Gastronomie L’Hôtel-Dieu célèbre le retour des Halles en Presqu’île

Photo Joël PHILIPPON
Photo Joël PHILIPPON

Aménagées au grand Hôtel-Dieu, les Halles qui ont ouvert leurs portes en décembre ont été inaugurées très officiellement ce lundi soir. Une nouvelle aventure pour l’un des bâtiments des plus emblématiques de Lyon, qui réunit neuf artisans d’exception.

Ils sont venus très nombreux, ce lundi soir, pour ouvrir un nouveau chapitre de l’histoire de l’Hôtel-Dieu. Ou plutôt pour célébrer un retour, celui des Halles qui ont déserté la Presqu’île depuis des décennies.

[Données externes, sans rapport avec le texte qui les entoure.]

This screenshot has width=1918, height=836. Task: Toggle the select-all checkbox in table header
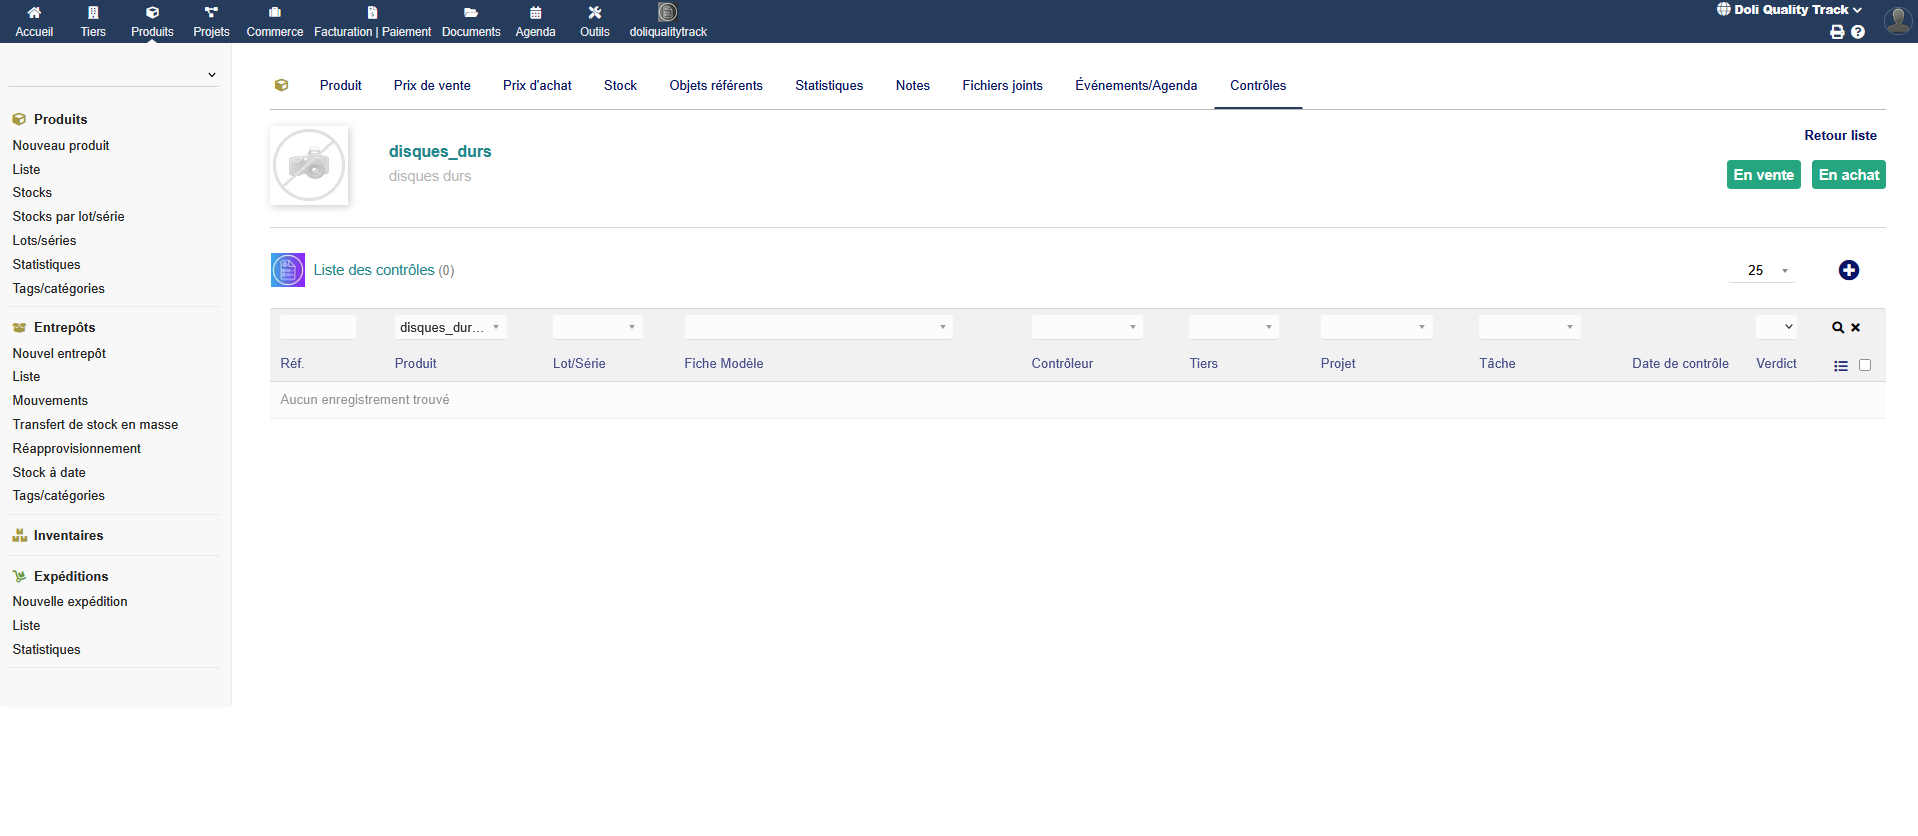[1865, 365]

Réunissant neuf enseignes de bouche lyonnaises, toutes installées côté quai Jules-Courmont au pied de sa façade monumentale, les Halles du grand Hôtel-Dieu ont ouvert leurs portes en décembre. Était donc venu le temps de l’inauguration. L’occasion pour le MOF (Meilleur ouvrier de France), traiteur lyonnais Jean-Paul Pignol, de rappeler à l’assistance cette aventure peu commune, devenue «évidence» lors d’une visite de chantier en 2012.

Il a fallu «convaincre»

À ce moment, et comme l’a souligné l’adjoint Richard Brumm, représentant le maire de Lyon Gérard Collomb, le célèbre traiteur lyonnais «a pris son bâton de pèlerin pour convaincre» et bâtir, avec huit autres artisans d’exception, «une offre alimentaire globale avec des commerces de qualité». Un tel lieu, a indiqué l’élu, n’existait plus dans la Presqu’île depuis la démolition de l’ancienne Halle des Cordeliers.

Pour eux tous qui représentent plus de 510 années de savoir-faire au service du goût, il était presque «naturel» de s’installer dans ce bâtiment emblématique, construit au XVIIIe  siècle par l’architecte Soufflot. «C’est un projet commun né d’une histoire commune», souligne Jean-Paul Pignol. Comme accroché à un lieu d’exception, ce «haut lieu de la gastronomie», conçu par l’architecte Albert Constantin, est aménagé sur près de 1200 mètres carrés répartis sur deux niveaux. L’ensemble se distingue par ses poutres apparentes remises en valeur et les rondeurs de ses voûtes que l’on devine à l’entresol.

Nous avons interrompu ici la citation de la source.